Gravitilab sits at the heart of UK Space and Science strategy driving Research and Testing in Space while maintaining a laser focus on sustainability. Its revolutionary LOUIS drop pod has provided a specialist microgravity testing environment in the UK for the first time. The Company announces research into a brand new eco-rocket fuel derived from Beeswax.

Katherine Courtney, former CEO of the UK Space Agency, and senior strategic adviser to the Government, joined representatives from across industry, academia and the investment community, at a special event in Norfolk showcasing “Space as a Service”.

The event was hosted by Spacetech start-up, Gravitilab, at its headquarters in Norwich. The fast growing company is developing technologies and services to provide accessible and affordable Research and Testing services that will enable innovation while also reducing the build-up of Space debris.

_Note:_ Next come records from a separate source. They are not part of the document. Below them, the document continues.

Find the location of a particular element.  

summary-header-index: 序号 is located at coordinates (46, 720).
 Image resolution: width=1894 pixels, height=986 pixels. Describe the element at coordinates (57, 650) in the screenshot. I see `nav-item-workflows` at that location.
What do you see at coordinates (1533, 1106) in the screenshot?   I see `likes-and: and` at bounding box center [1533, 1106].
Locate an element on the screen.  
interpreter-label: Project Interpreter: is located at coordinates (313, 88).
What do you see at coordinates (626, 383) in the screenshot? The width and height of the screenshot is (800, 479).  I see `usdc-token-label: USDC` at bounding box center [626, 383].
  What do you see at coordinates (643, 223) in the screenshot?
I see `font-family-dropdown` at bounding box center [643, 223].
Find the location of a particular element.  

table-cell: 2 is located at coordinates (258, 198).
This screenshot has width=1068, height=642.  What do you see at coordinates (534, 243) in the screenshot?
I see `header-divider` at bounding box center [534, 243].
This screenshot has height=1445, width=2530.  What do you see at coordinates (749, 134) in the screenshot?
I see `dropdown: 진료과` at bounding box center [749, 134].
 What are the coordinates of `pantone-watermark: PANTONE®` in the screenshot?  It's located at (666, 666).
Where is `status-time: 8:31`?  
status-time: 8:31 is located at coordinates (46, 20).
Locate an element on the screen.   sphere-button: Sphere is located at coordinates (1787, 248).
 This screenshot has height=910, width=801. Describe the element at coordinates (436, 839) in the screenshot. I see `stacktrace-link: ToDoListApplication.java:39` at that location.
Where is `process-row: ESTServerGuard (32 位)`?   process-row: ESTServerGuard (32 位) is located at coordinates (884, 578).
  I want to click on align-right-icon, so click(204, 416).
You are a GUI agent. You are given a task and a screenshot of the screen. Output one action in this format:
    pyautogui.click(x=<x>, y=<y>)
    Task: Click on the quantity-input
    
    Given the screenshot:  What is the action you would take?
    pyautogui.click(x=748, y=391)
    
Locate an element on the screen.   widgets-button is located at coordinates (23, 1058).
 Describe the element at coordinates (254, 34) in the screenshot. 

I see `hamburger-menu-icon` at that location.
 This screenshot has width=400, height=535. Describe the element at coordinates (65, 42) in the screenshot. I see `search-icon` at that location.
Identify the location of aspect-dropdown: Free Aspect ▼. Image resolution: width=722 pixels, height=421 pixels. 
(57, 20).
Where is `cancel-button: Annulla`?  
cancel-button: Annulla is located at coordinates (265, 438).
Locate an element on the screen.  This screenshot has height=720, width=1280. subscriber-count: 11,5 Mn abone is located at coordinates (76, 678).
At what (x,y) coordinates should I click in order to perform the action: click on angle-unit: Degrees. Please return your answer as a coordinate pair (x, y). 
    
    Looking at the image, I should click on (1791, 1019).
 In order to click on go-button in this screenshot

Gravitilab’s solutions come at a time when the UK government has reconfirmed its ambition for the UK to be a Science and Innovation “superpower” and launched its ‘Plan for Space Sustainability’.

Gravitilab’s Research and Testing services enable the qualification of equipment that is destined for Space, thereby reducing the unsustainable 50% failure rate of small satellites which are contributing to the dangerous build-up of Space debris. In order to provide these services Gravitilab has developed a fleet of suborbital hybrid powered rockets and a revolutionary Unmanned Aerial System (UAS) which releases a drop pod from a drone.

These vehicles enable Gravitilab’s customers to expose their Research and Testing payloads to real Space environments to understand how they behave with variations in temperature, thrust, radiation, vibration and most importantly microgravity.

The company’s principal commercial rocket, ISAAC, will fly to an altitude of 250 km (not far short of the International Space Station), before safely returning to Earth for recovery and re-use. Meanwhile the drop pod system, LOUIS, has recently delivered a world first of microgravity from a drone. This provides the opportunity to run local and affordable testing campaigns at lower altitudes.

Guests at the event were given an opportunity to get close to the rockets, drones and other technology which could offer a solution for industry, academia, governments and international space programmes.

Other speakers at the Open Day event included Dr Helen Fraser, Senior Lecturer in Astronomy at the Open University and Bianca Cefalo, CEO of Space DOTS, both of whom stressed the importance of innovation for furthering the space sustainability agenda. They also emphasised that the UK Space industry is now at the point where “the market is coming over the mountain”.

Gravitilab’s CEO Rob Adlard commented: “We are determined to do everything we can to encourage a more sustainable approach to Space. I was delighted to be able to announce further research into our new eco rocket fuel which will be derived from beeswax.”

He added: “We are also working hard to make launch facilities more accessible to the 90% of the UK Space industry that is located along the Oxford-Cambridge arc. Our talks with the CAA are progressing well and we hope to be launching from the Norfolk coast in the next three years.”

New Anglia LEP is working with Gravitilab and other regional partners including BT, University of East Anglia, Hethel Innovation and national agencies including the UK Space Agency, to develop a space sector plan for the region and drive forward a new programme of activity for our growing space cluster. Further details to be announced in the coming weeks.